Yusuf is “light” in the sense that it has a very feminine quality. It is soft, it nearly caresses its wearer, and draws one into a sensual domain that even epitomizes the finest Borneo oils. But this oil is potent and is definitely not invisible on the skin.

I can now resonate with why Ensar was applying Yusuf four to five times a day. It is among the most addictive Oud oils I have ever smelled. Absolutely delicious, succulent, beautiful. Yusuf gives me visions of a lotus pond under a cool night, surrounded by the air of plumerias, and mist of a freshly-fallen light rain.

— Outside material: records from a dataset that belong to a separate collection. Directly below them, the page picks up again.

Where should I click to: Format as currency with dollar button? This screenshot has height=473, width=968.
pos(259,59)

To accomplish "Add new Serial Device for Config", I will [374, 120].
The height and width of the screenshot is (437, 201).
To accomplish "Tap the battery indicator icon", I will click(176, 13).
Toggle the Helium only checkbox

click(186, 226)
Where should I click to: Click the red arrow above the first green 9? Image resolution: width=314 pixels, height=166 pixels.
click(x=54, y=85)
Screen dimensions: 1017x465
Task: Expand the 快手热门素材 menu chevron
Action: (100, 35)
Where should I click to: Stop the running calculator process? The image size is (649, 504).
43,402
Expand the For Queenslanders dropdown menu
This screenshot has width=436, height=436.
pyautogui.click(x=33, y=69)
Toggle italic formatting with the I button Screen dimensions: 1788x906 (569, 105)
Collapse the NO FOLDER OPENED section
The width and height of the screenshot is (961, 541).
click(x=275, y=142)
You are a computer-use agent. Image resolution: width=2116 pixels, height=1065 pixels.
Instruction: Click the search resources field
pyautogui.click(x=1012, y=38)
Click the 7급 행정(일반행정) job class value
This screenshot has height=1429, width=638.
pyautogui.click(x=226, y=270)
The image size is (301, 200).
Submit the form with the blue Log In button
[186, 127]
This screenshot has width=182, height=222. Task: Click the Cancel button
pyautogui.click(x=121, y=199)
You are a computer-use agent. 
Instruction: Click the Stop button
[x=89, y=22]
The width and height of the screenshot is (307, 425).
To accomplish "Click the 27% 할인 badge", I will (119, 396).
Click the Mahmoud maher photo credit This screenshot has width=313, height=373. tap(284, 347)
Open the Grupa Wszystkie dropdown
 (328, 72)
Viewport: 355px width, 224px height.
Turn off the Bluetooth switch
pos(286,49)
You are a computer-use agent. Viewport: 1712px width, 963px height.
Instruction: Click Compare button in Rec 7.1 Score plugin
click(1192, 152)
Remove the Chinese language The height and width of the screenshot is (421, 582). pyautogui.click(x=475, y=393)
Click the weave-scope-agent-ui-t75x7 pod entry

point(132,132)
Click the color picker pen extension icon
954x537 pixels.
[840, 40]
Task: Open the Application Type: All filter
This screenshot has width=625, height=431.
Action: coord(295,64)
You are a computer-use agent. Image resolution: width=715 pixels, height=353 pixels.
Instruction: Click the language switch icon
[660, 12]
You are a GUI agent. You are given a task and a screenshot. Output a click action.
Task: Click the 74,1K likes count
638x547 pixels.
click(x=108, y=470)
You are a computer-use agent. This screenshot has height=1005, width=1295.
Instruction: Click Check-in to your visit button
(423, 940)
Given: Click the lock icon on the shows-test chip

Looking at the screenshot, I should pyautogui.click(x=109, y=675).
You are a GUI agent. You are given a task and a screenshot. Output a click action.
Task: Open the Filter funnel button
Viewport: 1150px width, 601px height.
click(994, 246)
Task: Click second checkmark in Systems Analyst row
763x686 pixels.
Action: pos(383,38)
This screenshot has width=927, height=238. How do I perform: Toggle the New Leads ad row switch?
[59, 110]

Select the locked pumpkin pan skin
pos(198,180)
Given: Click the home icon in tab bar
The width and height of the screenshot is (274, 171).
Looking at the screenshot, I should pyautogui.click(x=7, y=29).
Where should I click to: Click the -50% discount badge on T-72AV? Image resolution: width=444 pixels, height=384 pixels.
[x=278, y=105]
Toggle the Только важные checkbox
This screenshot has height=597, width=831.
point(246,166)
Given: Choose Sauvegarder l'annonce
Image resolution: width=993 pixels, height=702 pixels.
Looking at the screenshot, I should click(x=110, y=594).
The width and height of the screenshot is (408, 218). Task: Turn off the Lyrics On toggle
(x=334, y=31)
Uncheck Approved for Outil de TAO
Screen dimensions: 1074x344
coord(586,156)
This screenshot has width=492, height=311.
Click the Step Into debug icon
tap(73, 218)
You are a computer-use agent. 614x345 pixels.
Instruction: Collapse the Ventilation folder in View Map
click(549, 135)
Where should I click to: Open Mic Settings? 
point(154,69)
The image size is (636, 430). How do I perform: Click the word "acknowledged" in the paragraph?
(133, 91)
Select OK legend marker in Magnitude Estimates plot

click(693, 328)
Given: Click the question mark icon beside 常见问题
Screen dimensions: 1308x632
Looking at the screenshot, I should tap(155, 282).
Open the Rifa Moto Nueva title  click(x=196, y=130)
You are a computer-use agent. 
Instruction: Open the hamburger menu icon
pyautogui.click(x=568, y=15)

Easily one of the finest Oud oils I have smelled, I can see why Ensar projects its maturation equaling and perhaps even exceeding that of Borneo 3000. Oud Yusuf is an oil to remember, an oil to truly enjoy and savor. The “powdered woody finish” was most unexpected, but Yusuf does ultimately yield a sweet powdery woodiness that does not leave behind any of the fruits or flowers. Absolutely gorgeous. No one should miss out on Oud Yusuf, especially for its price, it is a gift to the agarwood world and a sign of ethical harvestation.

Cultivation: Trat
Crafted: 2011
Yield: 115 tolas
Price: $250 (on sale for $229.95)

Oud Idrees: Sunshine In A Bottle

Oud Idrees is an oil that deserves a worthy introduction. A truly unique offering to the agarwood world, Oud Idrees represents a hallmark in the history of Oud oil. I did not know much about this oil when Ensar first mentioned it to me. All he said was that it was one of his favorite Oud oils, and that it was like “sunshine in a bottle”. His words were striking and left me curious. Sunshine in a bottle? I tried to imagine the fragrance of the vision, but could not even scratch the surface of it. I reserved my bottle soon afterwards, sensing the uniqueness of the oil. It was not until reading Ensar’s description of this recently-launched oil that I began to feel a reverence for this sacred oil.

Oud Idrees is the only Oud oil to come from Bhutan that I am aware of. As Ensar describes, Bhutan’s government has strict policies that protect its jungles, making it nearly impossible to distill Oud oil from their trees. Here we have the first great wonder of Idrees: How did Ensar and his distiller manage to acquire trees from Bhutan? 

However, this is not the only wonder. The jungle in Bhutan from which Idrees originates is home to pristine Aquilaria Agallocha trees, at least 100 years old. Due to the government’s policies, the agarwood trees in these jungles have been untouched, and have been allowed to mature indefinitely, not subject to the gross consumerism that now pervades the Oud world and threatens the future of the oil. In Oud Idrees, we have Oud oil from trees that are at least 100 years old. The wonder is that it is actually true, and not a superficially stated marketing ploy. The number “100” has become a standard form of reference in the Oud world to give the superficial impression that the oil is necessarily superior. To my knowledge, Idrees is the only oil I have come across that can be confirmed as having been distilled from the wood of trees that were at least 100 years old.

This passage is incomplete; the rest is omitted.